Die Zeit vergeht und das paradiesisch friedliche Leben auf der Insel neigt sich dem Ende zu. Auf Grund von Unwettern in dem Gebiet welches wir auf unserem Kurs nach Kolumbien durchkreuzen werden, entscheidet sich John, zur Freude aller Passagiere, für einen weiteren Tag im Inselparadies zu bleiben. Dann jedoch geht es wieder los. Einen Tag, eine Nacht und noch einen halben Tag durchfahren. Heiko erweist sich für John als große Hilfe. Er hält das Schiff sicher auf seinem Kurs und auch einige andere steuern für einige Zeit das Schiff durch die schäumende See. Die anderen liegen wieder auf ihren angestammten Plätzen, welche die Seekrankheit ihnen zugewiesen hat, und hoffen das sie schnellstens der Schlaf übermannt.
Heiko war unser Steuermann ...
Ich stehe auf dem Topdeck der Gabriella und der Mondschein spiegelt sich auf dem Wasser. Tausende Sterne bedecken den Himmel bis zum Horizont. Der Horizont zieht sich 360° um das ganze Schiff, wie eine Scheibe. Wir sind mutterseelenallein auf dem weiten Ozean. Das Schiff taucht behäbig ab in die tiefen Wellentäler um sich danach mit aller Kraft aus ihnen herauszuarbeiten. Ich arbeite die ganze Nacht in unserer Kajüte am Computer und als mir fast die Augen zu fallen gehe ich nochmals auf eine Tschick ins Steuerhaus, wo Paul, Heiko und Stefan die Stellung halten.
In der komfortablen Wohnkajüte: (v.l.n.r.) Philip, Richi, Steven, Daniel, Aden und Peter
Am nächsten Tag laufen wir gegen sechs Uhr am Abend in Cartagena ein. Der Agent von John, welcher die Einreiseformalitäten für alle Passagiere erledigt, kommt mit einem kleinen Boot längsseits und nimmt die Pässe in Empfang. Wir laden alles Gepäck in das kleine Dingi und John bringt alle wohlbehalten zu einem Segelclub am Kai, wo wir, während wir auf unsere Pässe warten ein erstes kolumbianisches Willkommens- und gleichzeitig Abschiedsbier trinken. Wir haben uns alle für sechs Tage gefunden, gut verstanden und jetzt reist jeder wieder seine eigene Reise. Der Abschied fällt nicht in jedem Falle leicht. John nahm Daniel, Heiko und mich gleich zu Beginn der Fahrt zur Seite und erklärte uns, das der Transport der Bikes nach Kolumbien eigentlich illegal ist, da er keine Frachtgenehmigung besitzt. Na wunderbar dachte ich, die Bikes werden vom kolumbianischen Zoll beschlagnahmt und die Reise ist vorbei. John schlägt vor, das wir drei noch eine Nacht an Bord der »Gabriella« verbringen und am nächsten Morgen 5:00 Uhr, wenn die Zollbüros noch geschlossen sind, die Motorräder an der in einer kleinen versteckten Bucht des Hafens liegenden Bootstankstelle abladen. Gesagt getan, wir gehen mit unseren Freunden auf ein letztes Bier und fahren dann mit einem Taxi zum Hafen zurück, wo uns John halb zehn vom Yachtclub abholt.

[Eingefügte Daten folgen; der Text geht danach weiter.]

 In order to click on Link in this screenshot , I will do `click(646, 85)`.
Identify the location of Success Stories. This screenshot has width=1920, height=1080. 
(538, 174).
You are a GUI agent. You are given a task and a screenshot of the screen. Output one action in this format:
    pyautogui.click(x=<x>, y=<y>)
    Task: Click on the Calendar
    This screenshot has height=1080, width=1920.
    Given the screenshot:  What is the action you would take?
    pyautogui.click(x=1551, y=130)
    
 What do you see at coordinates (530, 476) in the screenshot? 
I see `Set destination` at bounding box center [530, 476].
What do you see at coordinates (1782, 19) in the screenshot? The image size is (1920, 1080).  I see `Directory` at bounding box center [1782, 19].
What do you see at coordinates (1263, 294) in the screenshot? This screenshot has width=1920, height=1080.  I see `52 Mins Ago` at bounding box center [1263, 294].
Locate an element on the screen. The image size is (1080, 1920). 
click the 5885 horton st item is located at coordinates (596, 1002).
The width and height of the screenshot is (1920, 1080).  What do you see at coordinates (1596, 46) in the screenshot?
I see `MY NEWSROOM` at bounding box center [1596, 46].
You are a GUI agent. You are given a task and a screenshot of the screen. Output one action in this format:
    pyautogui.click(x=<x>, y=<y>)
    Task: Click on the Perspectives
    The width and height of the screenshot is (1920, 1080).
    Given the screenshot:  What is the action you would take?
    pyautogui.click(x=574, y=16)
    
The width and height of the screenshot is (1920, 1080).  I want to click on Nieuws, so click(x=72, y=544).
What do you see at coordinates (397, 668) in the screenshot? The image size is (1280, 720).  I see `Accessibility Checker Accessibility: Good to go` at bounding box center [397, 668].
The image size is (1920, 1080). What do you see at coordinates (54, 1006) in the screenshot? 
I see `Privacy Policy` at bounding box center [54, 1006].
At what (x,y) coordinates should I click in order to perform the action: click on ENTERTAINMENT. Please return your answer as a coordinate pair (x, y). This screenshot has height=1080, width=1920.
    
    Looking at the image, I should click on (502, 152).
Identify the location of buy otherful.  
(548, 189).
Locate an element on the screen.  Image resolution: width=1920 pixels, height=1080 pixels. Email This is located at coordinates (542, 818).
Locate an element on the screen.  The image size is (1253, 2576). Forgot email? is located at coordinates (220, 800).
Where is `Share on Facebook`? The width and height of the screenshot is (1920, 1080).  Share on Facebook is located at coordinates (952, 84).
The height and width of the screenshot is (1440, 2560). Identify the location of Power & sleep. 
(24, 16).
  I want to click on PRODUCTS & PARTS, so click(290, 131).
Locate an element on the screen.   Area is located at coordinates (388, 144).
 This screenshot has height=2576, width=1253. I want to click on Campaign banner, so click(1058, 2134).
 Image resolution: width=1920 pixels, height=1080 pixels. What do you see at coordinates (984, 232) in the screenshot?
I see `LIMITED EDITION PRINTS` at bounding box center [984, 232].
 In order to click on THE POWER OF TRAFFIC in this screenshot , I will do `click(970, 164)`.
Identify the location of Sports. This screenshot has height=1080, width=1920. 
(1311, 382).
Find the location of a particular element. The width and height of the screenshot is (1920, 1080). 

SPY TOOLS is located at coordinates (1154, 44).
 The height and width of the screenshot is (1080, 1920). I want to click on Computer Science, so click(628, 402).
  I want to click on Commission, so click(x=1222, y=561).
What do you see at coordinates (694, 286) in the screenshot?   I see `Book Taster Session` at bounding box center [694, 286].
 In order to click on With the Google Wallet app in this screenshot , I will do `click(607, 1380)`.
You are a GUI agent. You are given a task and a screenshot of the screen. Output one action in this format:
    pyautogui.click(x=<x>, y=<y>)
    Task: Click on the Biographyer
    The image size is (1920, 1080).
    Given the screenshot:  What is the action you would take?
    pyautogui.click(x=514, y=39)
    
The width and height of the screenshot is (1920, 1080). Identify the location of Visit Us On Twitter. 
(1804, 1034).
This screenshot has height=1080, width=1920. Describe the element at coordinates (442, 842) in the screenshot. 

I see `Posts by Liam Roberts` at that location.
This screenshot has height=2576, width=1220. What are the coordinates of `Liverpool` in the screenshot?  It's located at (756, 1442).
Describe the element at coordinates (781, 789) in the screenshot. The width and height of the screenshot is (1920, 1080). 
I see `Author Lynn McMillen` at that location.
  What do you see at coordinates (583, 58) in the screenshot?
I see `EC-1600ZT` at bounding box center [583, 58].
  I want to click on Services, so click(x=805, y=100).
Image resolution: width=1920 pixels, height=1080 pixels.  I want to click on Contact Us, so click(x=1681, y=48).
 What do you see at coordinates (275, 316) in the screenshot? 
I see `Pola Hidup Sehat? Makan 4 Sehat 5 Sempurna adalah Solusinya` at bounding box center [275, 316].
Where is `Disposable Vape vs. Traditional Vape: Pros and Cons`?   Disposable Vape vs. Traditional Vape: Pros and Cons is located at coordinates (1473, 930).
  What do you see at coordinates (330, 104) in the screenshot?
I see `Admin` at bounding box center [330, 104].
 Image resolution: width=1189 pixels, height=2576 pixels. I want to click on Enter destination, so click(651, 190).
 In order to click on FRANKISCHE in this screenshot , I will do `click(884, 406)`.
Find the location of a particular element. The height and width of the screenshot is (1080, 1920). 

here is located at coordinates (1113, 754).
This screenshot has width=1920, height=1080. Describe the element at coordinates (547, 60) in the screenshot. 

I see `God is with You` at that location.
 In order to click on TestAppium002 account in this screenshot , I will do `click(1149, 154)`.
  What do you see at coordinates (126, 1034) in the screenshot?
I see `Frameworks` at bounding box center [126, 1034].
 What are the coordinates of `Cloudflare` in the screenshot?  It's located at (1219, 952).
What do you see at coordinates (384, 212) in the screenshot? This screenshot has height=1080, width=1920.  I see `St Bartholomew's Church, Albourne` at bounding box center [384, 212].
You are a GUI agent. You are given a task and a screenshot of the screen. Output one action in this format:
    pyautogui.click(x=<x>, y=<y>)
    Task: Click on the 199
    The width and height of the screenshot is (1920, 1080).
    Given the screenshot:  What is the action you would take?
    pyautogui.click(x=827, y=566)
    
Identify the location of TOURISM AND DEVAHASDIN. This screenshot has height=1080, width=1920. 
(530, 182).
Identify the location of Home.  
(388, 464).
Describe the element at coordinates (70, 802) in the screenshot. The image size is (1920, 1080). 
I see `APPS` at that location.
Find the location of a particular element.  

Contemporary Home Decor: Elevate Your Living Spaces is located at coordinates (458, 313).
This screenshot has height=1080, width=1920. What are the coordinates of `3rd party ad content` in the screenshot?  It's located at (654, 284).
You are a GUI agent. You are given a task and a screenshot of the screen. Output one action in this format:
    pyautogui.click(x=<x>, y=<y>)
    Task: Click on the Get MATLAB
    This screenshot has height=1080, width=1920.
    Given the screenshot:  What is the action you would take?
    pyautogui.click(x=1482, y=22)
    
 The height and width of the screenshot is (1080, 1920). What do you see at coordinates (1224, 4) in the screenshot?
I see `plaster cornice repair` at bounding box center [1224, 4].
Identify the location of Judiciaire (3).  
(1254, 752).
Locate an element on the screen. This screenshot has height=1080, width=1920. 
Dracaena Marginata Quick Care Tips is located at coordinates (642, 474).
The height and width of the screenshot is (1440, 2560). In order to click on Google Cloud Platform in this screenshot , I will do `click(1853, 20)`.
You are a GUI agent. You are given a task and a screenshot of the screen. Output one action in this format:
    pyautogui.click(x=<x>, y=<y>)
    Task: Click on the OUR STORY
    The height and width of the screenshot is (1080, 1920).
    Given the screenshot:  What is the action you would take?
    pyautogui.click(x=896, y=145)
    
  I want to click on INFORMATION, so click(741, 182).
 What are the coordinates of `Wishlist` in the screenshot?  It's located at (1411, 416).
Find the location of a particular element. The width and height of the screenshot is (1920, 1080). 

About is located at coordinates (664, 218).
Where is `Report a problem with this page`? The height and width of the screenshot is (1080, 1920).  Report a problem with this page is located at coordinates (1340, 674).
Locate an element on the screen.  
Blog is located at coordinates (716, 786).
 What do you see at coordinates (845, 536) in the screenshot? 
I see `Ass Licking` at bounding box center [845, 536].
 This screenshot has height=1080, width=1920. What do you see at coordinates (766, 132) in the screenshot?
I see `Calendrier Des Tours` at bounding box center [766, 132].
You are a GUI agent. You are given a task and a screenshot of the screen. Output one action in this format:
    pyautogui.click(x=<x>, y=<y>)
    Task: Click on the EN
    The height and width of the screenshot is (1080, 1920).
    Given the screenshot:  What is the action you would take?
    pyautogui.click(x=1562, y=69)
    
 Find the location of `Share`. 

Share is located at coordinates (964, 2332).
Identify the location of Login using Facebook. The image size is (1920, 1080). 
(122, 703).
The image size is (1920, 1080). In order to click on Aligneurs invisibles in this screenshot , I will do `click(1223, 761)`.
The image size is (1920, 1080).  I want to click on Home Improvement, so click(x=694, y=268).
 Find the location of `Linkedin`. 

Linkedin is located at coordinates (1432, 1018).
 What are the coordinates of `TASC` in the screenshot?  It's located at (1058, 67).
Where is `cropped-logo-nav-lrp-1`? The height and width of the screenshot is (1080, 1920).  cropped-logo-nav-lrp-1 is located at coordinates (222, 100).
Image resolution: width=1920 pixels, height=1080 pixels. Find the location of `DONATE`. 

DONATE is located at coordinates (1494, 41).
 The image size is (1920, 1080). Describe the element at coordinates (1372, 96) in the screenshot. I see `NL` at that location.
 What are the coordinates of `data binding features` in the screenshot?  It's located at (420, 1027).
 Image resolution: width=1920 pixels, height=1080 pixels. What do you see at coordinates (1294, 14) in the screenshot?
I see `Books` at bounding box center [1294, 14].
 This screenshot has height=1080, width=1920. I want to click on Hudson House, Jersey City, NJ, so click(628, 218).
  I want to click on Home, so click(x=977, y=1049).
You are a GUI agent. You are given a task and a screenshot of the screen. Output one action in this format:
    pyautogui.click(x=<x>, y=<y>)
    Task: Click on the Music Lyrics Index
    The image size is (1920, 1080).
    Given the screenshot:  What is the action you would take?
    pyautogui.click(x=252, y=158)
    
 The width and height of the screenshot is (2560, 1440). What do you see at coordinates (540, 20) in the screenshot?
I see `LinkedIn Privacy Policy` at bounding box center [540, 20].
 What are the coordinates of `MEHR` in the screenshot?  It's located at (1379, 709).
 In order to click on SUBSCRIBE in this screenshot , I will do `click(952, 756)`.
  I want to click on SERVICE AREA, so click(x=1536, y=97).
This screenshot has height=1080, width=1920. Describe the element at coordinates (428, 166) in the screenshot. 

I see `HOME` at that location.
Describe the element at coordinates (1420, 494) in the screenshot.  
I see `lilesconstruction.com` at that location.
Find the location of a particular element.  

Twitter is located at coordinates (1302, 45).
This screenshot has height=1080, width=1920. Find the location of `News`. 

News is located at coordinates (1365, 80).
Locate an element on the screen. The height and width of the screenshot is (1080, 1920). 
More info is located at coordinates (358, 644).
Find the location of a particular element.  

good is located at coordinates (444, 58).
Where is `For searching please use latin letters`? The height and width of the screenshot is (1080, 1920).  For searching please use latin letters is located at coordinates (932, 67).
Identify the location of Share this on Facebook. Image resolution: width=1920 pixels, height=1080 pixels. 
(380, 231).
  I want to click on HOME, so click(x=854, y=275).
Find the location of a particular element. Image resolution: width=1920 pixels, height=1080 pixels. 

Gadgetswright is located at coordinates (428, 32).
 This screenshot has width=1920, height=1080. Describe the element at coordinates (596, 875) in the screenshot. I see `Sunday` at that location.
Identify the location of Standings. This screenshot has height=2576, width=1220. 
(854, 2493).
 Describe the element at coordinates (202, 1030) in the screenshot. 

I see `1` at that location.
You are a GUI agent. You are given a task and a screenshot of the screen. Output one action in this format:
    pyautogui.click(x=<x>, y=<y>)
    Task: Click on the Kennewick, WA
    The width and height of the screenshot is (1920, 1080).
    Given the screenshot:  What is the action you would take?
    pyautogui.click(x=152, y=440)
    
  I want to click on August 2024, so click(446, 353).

Am nächsten Morgen geht alles reibungslos. Unbemerkt laden wir die Motorräder mit dem quietschenden Flaschenzug ab und fahren zum Hotel Doral. Daniel liefert eine spektakuläre Einfahrt in den Innenhof des Hotels, bei der seine treue Reisetasse zu Bruch geht. Ihm stand ein Baum im Weg und auf dem spiegelglatt geschrubbten Boden war wohl die Vorderradbremse nicht die beste Wahl. Wir satteln ab, sitzen bei einem Bier zusammen und unterhalten uns über die Ereignisse der letzten Tage. Eine schöne Etappe unserer Reise geht wieder mal zu Ende. Vielen Dank für diese wundervolle Zeit, die vielen Eindrücke und lieben Freunde die wir kennenlernen durften.